Passing Uniforms to your custom Babylon.js shader.

I went down the shader rabbit hole recently. It all began when I started playing around with the Node Material Editor, after watching some videos on the Babylon.js youtube channel.

I tried to re-create some basic shading effects described in The Book of Shaders and had achieved some decent results. By doing that work, I realized that it is often quicker and easier to write shader code directly.

So, how do you create custom shaders in Babylon.js? You do it by either implementing <script type="application/fragmentShader"> tags or using the Babylon.Effect.ShaderStore and assigning the shader to a ShaderMaterial.

By default Babylon.js passes the following Uniforms to your shader: "world", "worldView", "worldViewProjection", "view", "projection". I discovered that the canvas's resolution, often available as resolution or u_resolution in other libraries or utilities, was not available as a Uniform. In the Node Material Editor, a node called 'ScreenSize' provides the same information, but that variable didn't work either.

See the comments in this snippet of code.
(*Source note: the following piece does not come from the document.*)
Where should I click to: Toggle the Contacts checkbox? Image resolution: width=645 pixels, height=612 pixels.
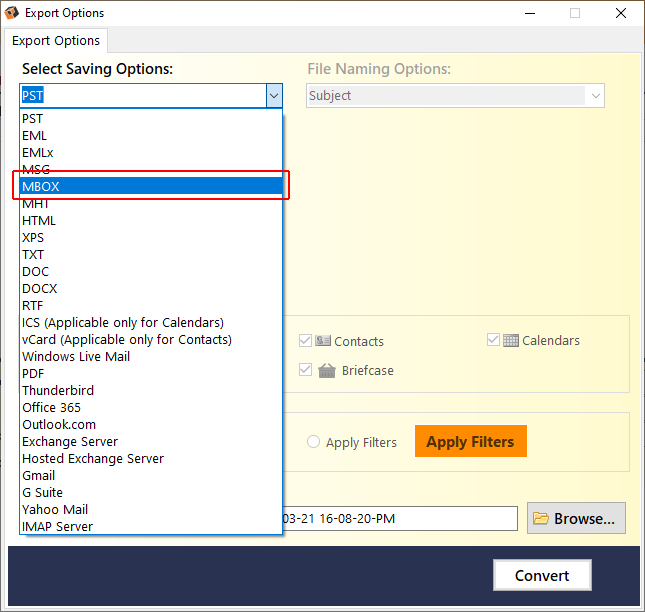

    //Why is there no Screen Size / resolution / u_resolution
    BABYLON.Effect.ShadersStore["customFragmentShader"]=`
        
        // This doesn't exist
        // uniform vec2 resolution;
        
        // Neither does this
        // uniform vec2 u_resolution;
        
        // ScreenSize exists in NME, but not here... by default
        uniform vec2 screenSize;
        
        void main() {
            vec2 st = gl_FragCoord.xy/screenSize;
            vec3 color = vec3(st.x);
            gl_FragColor = vec4(color,1.0);
        }`

Passing variables and Uniforms to your custom fragment shader

The solution is for you to pass your own values as Uniforms.
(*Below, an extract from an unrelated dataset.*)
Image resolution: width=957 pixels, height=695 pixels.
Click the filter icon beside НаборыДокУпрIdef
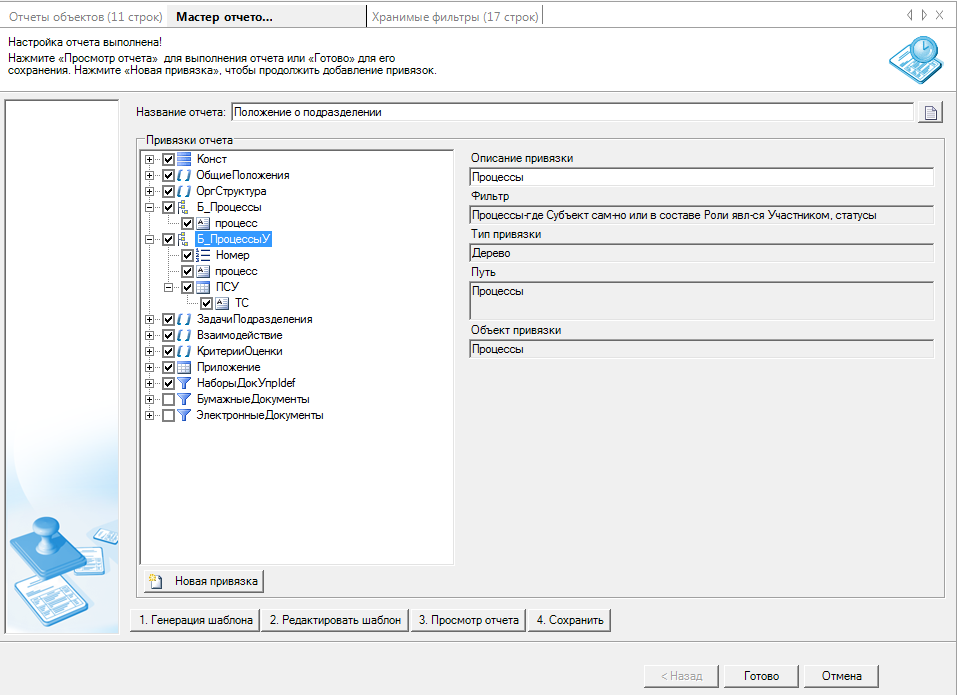[x=184, y=383]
First, create a new instance of ShaderMaterial. Then you can use the ShaderMaterial setter methods to pass the type of value you want into the shader. In my case, I wanted to send in a vec2 so, I used the .setVector2 method.

    var shaderMaterial = new BABYLON.ShaderMaterial("shader", scene,{
        vertex: "custom",
        fragment: "custom",
	    },
    );
    
    var engine = scene.getEngine();

    // Use a setter
    shaderMaterial.setVector2(
      // This name becomes the Uniform name you can reference in the shader.
      "screenSize", 
      // This is the value getting passed in.
      new BABYLON.Vector2(
            engine.getRenderWidth(),
            engine.getRenderHeight()
          )
    )
    
    // Finally apply this material to a mesh and see the results.
    var ground = new BABYLON.MeshBuilder.CreateGround("ground", {"width":10, "height":10}, scene);
	  ground.material = shaderMaterial;

What's the takeaway?

  1. Sometime it is just easier to write shader code than to wire up nodes.
  2. Create custom shaders and use the ShaderMaterial.
  3. If you want to have your shader use something outside of itself to calculate the pixel value, you can pass in values as Uniforms.